#ekoIQ | Sürdürülebilirlik Hakkında Her Şey
akbelen ormanı

Akbelen Ormanı için BM’ye Başvuru Yapıldı

açık radyo açık kalmalı

Akbelen Ormanı’nda devam eden ağaç kıyımı ve saldırılarla ilgili iç hukukta sonuç alamayan İkizköylüler ve yaşam savunucuları Birleşmiş Milletler’e (BM) başvurdu. Başvuruda Akbelen Ormanı’nın kesimi sırasında yaşananlar Çevre Özel Raportörü’ne bildirildi.

Muğla İkizköy’deki kömür maden sahasının genişletilmesi için Akbelen Ormanı’nda yapılan kıyıma karşı bölge halkının ve yaşam savunucularının mücadelesi hukuki zeminde de devam ediyor.

Yeşil Gazete’de yer alan habere göre, açılan yürütmenin durdurulması davası Muğla 1’inci İdare Mahkemesi tarafından reddedililince uluslararası düzeyde girişimler yapılmaya başlandı. Birleşmiş Milletler’e (BM) yapılan başvuruda Akbelen Ormanı’nın kesimi sırasında yaşananlar Çevre Özel Raportörü’ne bildirildi.

Başvuruda, köylülerin mülksüzleştirilmesi, insan hakları ihlalleri, çevreye karşı işlenen suçlar ve ağaç kesimi sırasında bölge halkına yönelik saldırılara yer verildi. Yapılan başvuruya dair bilgi veren İkizköy Çevre Komitesi’nden, çevre mühendisi Deniz Gümüşel,  İnsan Hakları Ortak Platformu’nun desteğiyle tamamlanan Birleşmiş Milletler Özel Prosedürler başvurusunu BM’ye gönderdiklerini ifade etti.

Başvuruda, Akbelen Ormanı’nda Yaşanan Hak İhlalleri Aktarıldı

Gümüşel, başvuruda çevre, düşünce ve ifade özgürlüğü, toplantı ve gösteri özgürlüğü ve hak savunucuları konularında görevli BM Özel Raportörlerine Akbelen Ormanı’nda yaşanan hak ihlallerini aktardıklarını belirtti. Deniz Gümüşel, “Özel raportörler, durumu değerlendirerek T.C. Hükümeti’nden açıklama isteyebilir, kınama ve Akbelen mücadelesine destek mesajı yayımlayarak uluslararası kamuoyu ve baskı oluşturabilirler” şeklinde konuştu.

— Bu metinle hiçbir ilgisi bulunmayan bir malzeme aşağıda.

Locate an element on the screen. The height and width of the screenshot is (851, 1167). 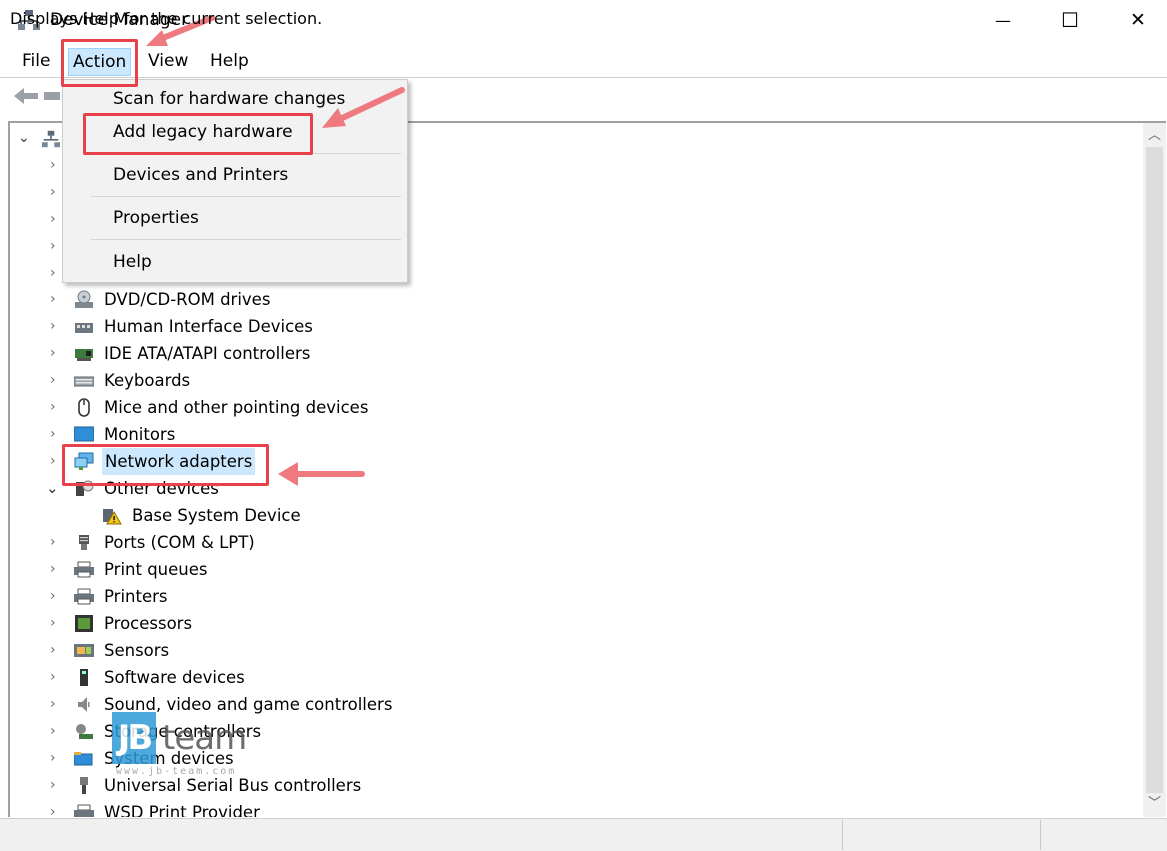
tree-item-print-queues: › Print queues is located at coordinates (360, 570).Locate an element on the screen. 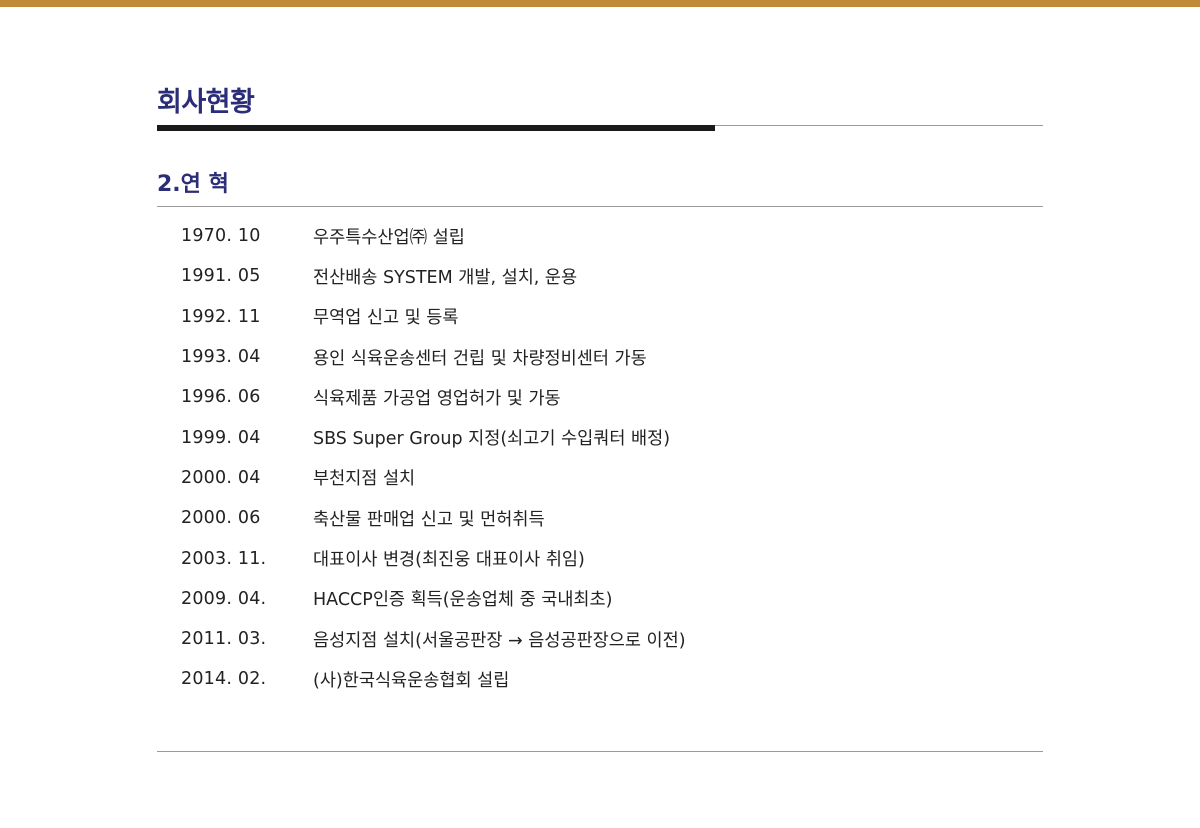  history-row: 1999. 04 SBS Super Group 지정(쇠고기 수입쿼터 배정) is located at coordinates (600, 437).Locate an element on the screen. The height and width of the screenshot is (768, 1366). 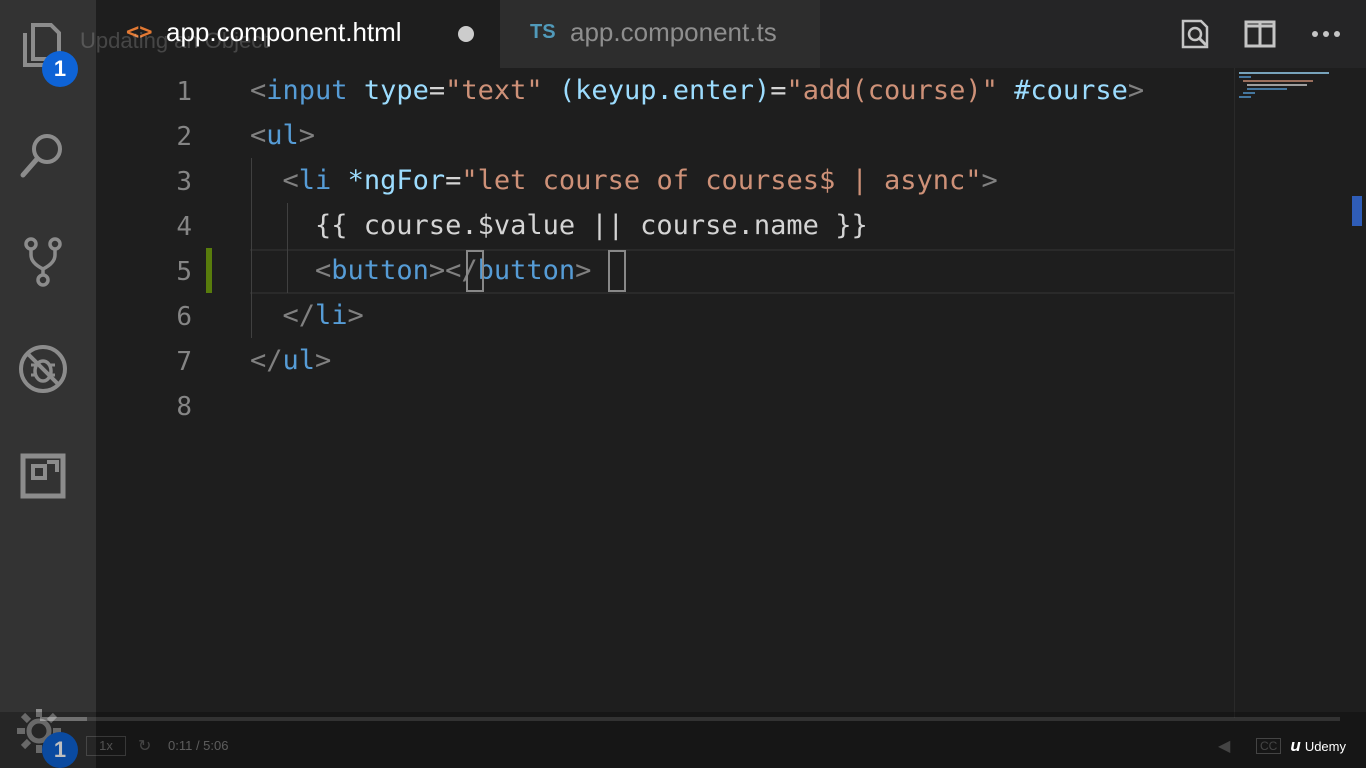
debug-icon is located at coordinates (43, 369).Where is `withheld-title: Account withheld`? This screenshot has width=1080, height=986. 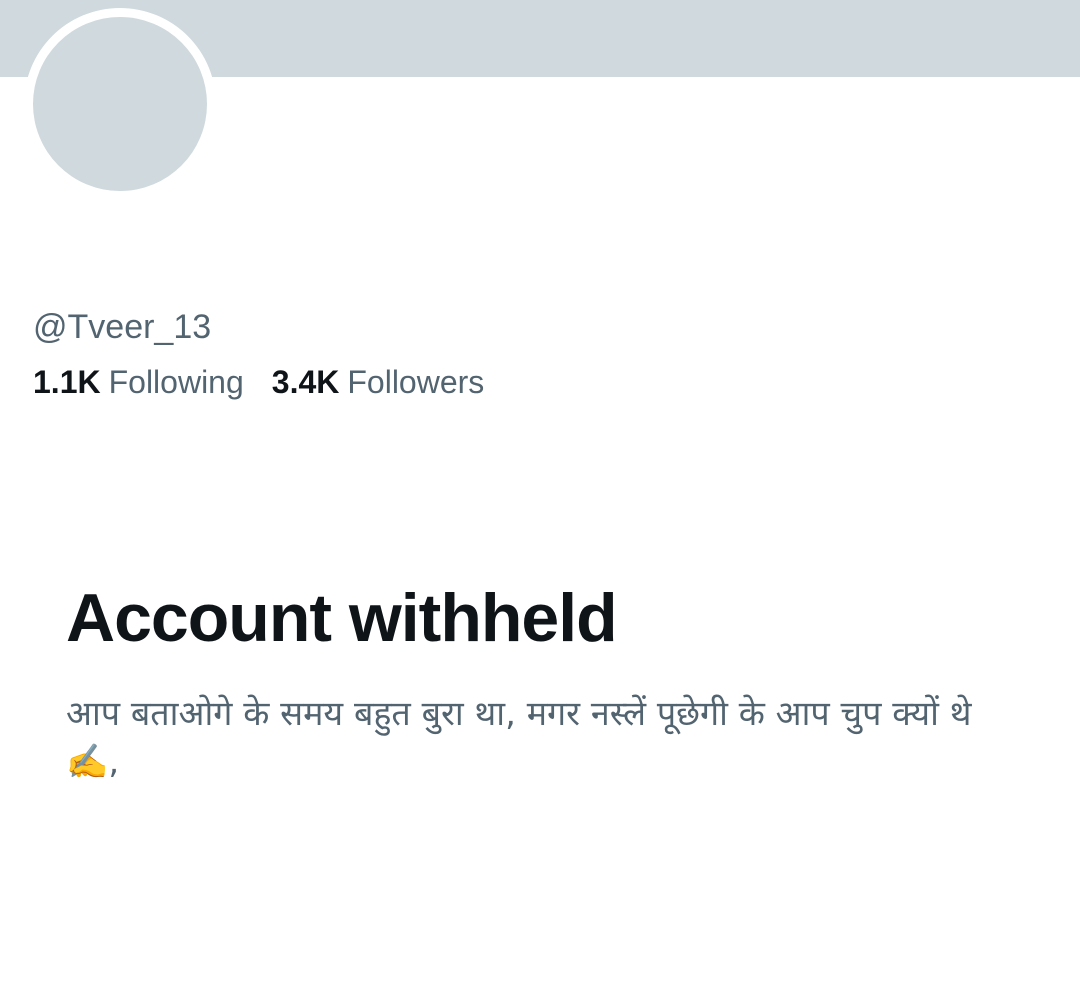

Türkiye’nin 2022 yılında yapılan Taraflar Konferansı’nda ormanların korunmasına dair uluslararası bir sözleşme imzaladığını, bu sözleşmenin atmosferdeki karbon yutak alanlarının korunmasını amaçladığını söyleyerek “Protokolle, madencilik, kentleşme ve endüstriyel tarım faaliyetleri gibi ağaçsızlaştırmayı hedefleyen faaliyetlerin durdurulması ve ormanların rehabilitasyonu hedefleniyor. Şu an da Türkiye imzaladığı bu tür uluslararası sözleşmelere karşı bir suç işliyor” dedi.

“Orman Yutak Alanlarımızın Nasıl Tahrip Edildiğini Anlattık”

BM İnsan Hakları ve Çevre Özel Raportörü’ne durumu anlatan bir başvuru yaptıklarını dile getiren Gümüşel, “İklim değişikliği için kritik olan orman yutak alanlarımızın nasıl tahrip edildiğini anlattık. Türkiye’nin Paris Anlaşması’nda ve Ormanları Koruma Protokolü ile ilgili olarak verdiği sözleri tutmadığını anlattık. Yurt dışından da baskı gelmesi için zorluyoruz. Ama yereldeki insanlar kendi topraklarını korumadığı sürece hükümetlere yapılabilecek daha büyük bir baskı yok. Esas olan halkın mücadelesidir. Biz çadır alanını boşaltmayacağız, ormana iş makinelerini sokmayacağız. Milas ilçesinden daha fazla insanın buraya destek olması için mücadele edeceğiz. Çok büyük bir kaybımız var. Ama mücadeleden vazgeçecek bir noktada değiliz” dedi.